Beberapa perahu terlihat menyusul kami dibelakang, dibalik gelombang, dan angin yang menyeret kami ke kiri dan ke kanan. Di antara mereka banyak yang membawa keluarganya masing-masing, para istri terlihat menenangkan anak-anak mereka yang merengek, sedang anak-anak mereka yang terlihat memeluk erat boneka-boneka mereka yang tercipta dari gumpalan rumbia. Sedang para suami dengan segala kemampuan mereka mengendalikan, bergegas menyusul kami.
Dari tempatku menceritakan kisah ini padamu. Ku lihat gunung-gunung dikampungku telah habis. Warna hijaunya pun telah berubah jadi cokelat bercampur kuning. Dan yang paling penting, asap-asap hitam menyeruak ke langit melalui corong-corong dan pipa-pipa raksasa. Mungkin beberapa saat lagi, api-api akan menyelimuti pulau dan kampung itu.

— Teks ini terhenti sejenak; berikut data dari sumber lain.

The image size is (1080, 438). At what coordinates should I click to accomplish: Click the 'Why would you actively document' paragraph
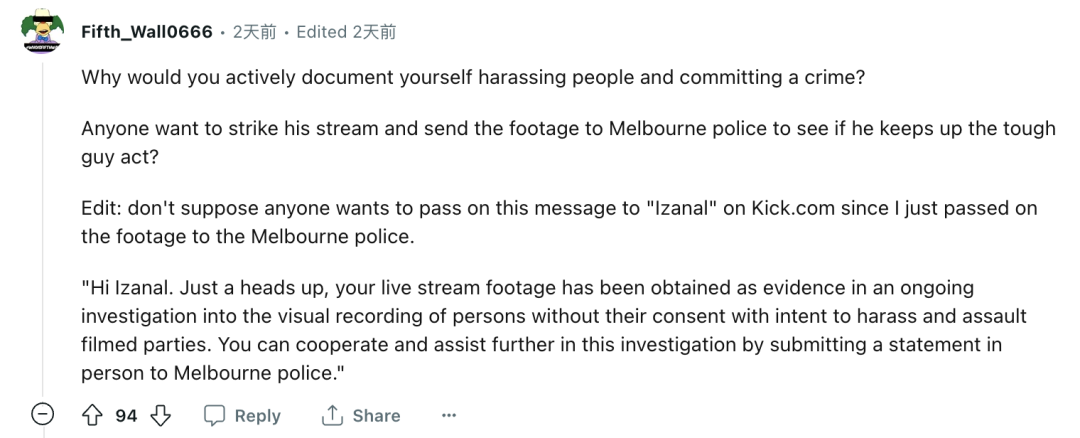click(x=472, y=78)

Apakah ini yang dirisaukan oleh Pak Man selama ini? Aku jadi teringat kata-katanya dulu, ketika pertama kali kapal besar itu datang, dan orang-orang asing, juga benda-benda asing yang besar dan bisa bergerak, berkelindan kesana kemari memenuhi kampung kami.
Tanah surga itu, hanyalah sihir Mam! Tak ada surga yang benar-benar ada didunia ini.
Mungkinkah ikan-ikan itu akan tetap merindukan kami? Ini adalah gumamanku selama dalam pertarungan bersama gelombang laut Maluku.